Indian refiners have enough crude to last them two months, so they will not be scrambling to buy Middle Eastern cargoes expected to be coming out through the reopened Strait of Hormuz anytime soon.
According to a Bloomberg report, however, Middle Eastern producers have approached Indian buyers to start taking in volumes under long-term contracts. The buyers are not eager to do so, unnamed sources told the publication. The Indian government is yet to give the green light to Indian tankers setting off for the Persian Gulf to load the long-term contract volumes.

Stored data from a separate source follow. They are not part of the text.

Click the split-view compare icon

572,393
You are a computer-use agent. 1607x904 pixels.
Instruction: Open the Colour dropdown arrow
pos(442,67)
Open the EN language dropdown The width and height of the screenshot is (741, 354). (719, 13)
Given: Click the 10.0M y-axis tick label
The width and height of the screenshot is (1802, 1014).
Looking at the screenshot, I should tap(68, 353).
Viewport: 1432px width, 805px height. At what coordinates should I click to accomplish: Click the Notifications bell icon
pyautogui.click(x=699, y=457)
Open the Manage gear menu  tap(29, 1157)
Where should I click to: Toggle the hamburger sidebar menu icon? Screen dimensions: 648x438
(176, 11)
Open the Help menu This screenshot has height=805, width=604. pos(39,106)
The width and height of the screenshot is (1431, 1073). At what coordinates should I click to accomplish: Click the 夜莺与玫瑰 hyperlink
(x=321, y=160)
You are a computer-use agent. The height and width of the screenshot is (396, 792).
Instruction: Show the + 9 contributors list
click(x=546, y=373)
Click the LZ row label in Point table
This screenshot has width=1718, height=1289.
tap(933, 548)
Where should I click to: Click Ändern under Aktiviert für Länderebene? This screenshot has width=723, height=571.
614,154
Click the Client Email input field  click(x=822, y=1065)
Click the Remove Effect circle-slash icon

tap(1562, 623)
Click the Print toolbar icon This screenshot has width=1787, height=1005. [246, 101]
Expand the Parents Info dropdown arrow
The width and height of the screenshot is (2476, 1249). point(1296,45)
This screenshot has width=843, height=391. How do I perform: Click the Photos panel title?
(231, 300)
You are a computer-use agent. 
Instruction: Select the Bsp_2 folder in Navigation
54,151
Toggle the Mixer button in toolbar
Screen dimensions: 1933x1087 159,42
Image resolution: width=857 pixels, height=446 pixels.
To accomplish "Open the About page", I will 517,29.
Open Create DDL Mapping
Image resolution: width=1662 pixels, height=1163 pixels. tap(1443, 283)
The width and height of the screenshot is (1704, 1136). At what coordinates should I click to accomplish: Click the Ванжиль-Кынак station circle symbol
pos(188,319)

India was among the biggest buyers of Middle Eastern crude due to the favorable price context related to the geographical proximity of the two. This, however, made it also among those most vulnerable to the fallout of tanker traffic disruption. As a result, Indian refiners returned to Russian oil, not least thanks to a sanction waiver from Washington, which put the squeeze on Russian flows overseas last autumn with sanctions on the two biggest exporters.
Even with alternative sources of crude, India’s imports of oil and LNG jumped in May from April, as arrivals of non-Middle Eastern cargoes accelerated, and the country’s energy import bill soared by nearly 82% from a year earlier amid higher energy prices.
India’s crude oil imports rose by 7.5%, and LNG imports jumped by 16% in May from the previous month, according to provisional data from the oil ministry compiled by Indian media. The country paid as much as $18.7 billion on oil and gas imports in May, up by 81.6% compared to the May 2025 energy import bill of $10.3 billion, the data showed.
To tackle the supply squeeze, the government advised energy conservation, and to help energy companies make it through the crisis, it allowed them to raise retail fuel prices for the first time in years. Indian drivers saw a total of four price hikes at the pump over a month.